Airbnb Loses Major Fight Over California City’s Rental Law
Airbnb Inc. and Expedia Group Inc.’s HomeAway failed to persuade a U.S. court of appeals to strike down a Santa Monica law that makes the companies liable for illicit rentals in the Southern California beach city.
The ruling Wednesday by a panel of Ninth Circuit judges is a setback for the home-sharing platforms in their effort to avoid regulation by cities that blame the rapid proliferation of short-term rentals for a shortage of affordable housing and disintegration of residential communities.
The Santa Monica ordinance holds the companies responsible for booking rentals of residences that aren’t licensed by the city. The appellate panel agreed with the city that the restriction doesn’t violate the U.S. Communications Decency Act of 1996, which shields online services from liability for the content that their users post on their sites.
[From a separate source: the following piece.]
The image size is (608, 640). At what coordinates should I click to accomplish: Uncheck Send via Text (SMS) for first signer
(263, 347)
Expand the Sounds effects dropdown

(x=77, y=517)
The courts’ interpretation of the 1996 law and the protection it affords interactive online businesses has become a central theme in legal challenges to Airbnb and its rivals. Federal judges in San Francisco and Los Angeles have found that cities can hold the companies liable for processing transactions, as opposed to simply listing information from users.
Yet in a separate case in Los Angeles, a judge concluded that Airbnb can’t be made responsible for renters breaking their leases when they list their apartments on the site.
Airbnb and HomeAway argued that the Santa Monica ordinance makes it impossible for them to operate, particularly if other municipalities adopt similar laws because it would require them to monitor and remove listings for unregistered residences. If they don’t, users would be stuck looking at listings that they won’t be able to book, according to the companies.
The three-judge panel concluded the city’s statute only puts an “incidental” burden on the companies’ constitutional right to free speech.
“Even assuming that the ordinance would lead the platforms to voluntarily remove some advertisements for lawful rentals, there would not be a ‘severe limitation on the public’s access’ to lawful advertisements, especially considering the existence of alternative channels like Craigslist,” the judges said in the ruling.
A spokesman for Airbnb didn’t immediately respond to a request for comment.
The case is HomeAway.com Inc. v. City of Santa Monica, 18-55367, U.S. Court of Appeals, Ninth Circuit.